Which are the best texture file formats to import to UE4?

I also use TGA and PSD. I used to use PNG- call me a bit of a PNG fanboy if you will, mainly from my legs in the web and graphic design field. However, there has been buzz lately that PNG is going the way of the dodo, with the trend being moving over to vector formats (mainly SVG) on the web. I’ve always been a raster sort of guy, so this hurts my soul a little… it is what it is. But that’s the web and such…

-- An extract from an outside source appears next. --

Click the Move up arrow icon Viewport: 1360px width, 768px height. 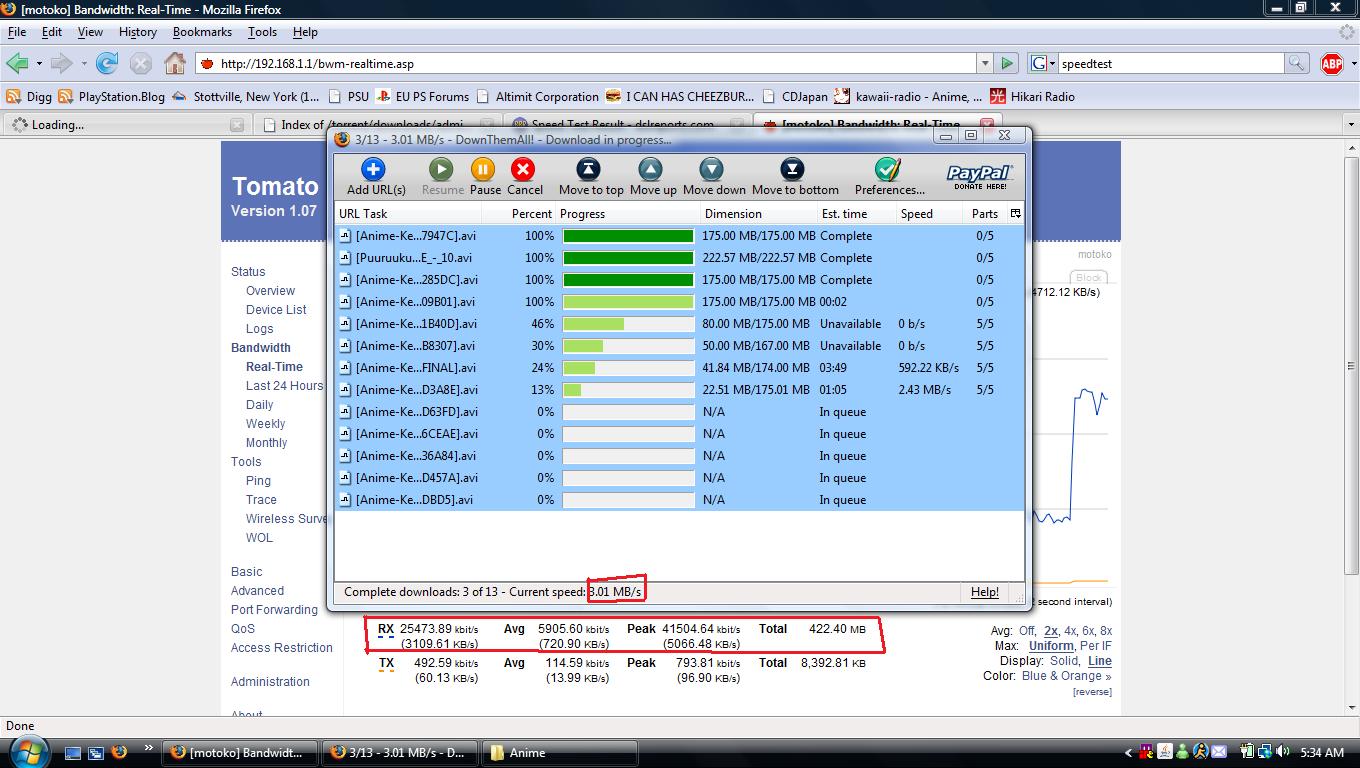(x=652, y=169)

I prefer TGA for ease-of-use across the board; as KVogler pointed out, from a raw code point, it’s pretty painless to work with. TGA is also very widely supported. PNG is great because it is a lossless format (and thus generally free from compression artifacts, like JPEG), but its original intended use was as a replacement for the GIF format. Portable Network Graphics vs Graphics Interchange Format. While PNG can be used for rendering (both offline and realtime), that wasn’t the intended use, keep that in mind. TGA however, has a slightly different history. Per Wikipedia:

… The format can store image data with 8, 15, 16, 24, or 32 bits of precision per pixel – the maximum 24 bits of RGB and an extra 8-bit alpha channel. Color data can be color-mapped, or in direct color or truecolor format. Image data may be stored raw, or optionally, a lossless RLE compression similar to PackBits can be employed. This type of compression performs poorly for typical photographic images, but works acceptably well for simpler images, such as icons, cartoons and line drawings.

For rendering “stuffs”, I personally jump on the TGA wagon, since it strikes a chord as far as being more intended for that sort of stuff. In the end though, it comes down to what works best for a given person/project. Your toolchain, art style, target package size, etc all come into play here. Someone mentioned that UE handles compression internally as it pleased; don’t be mistaken: there are size differences between the formats, even after UE waves its magic wand over them. So be sure to do your own tests and find what works best for you, quality/size/performance wise.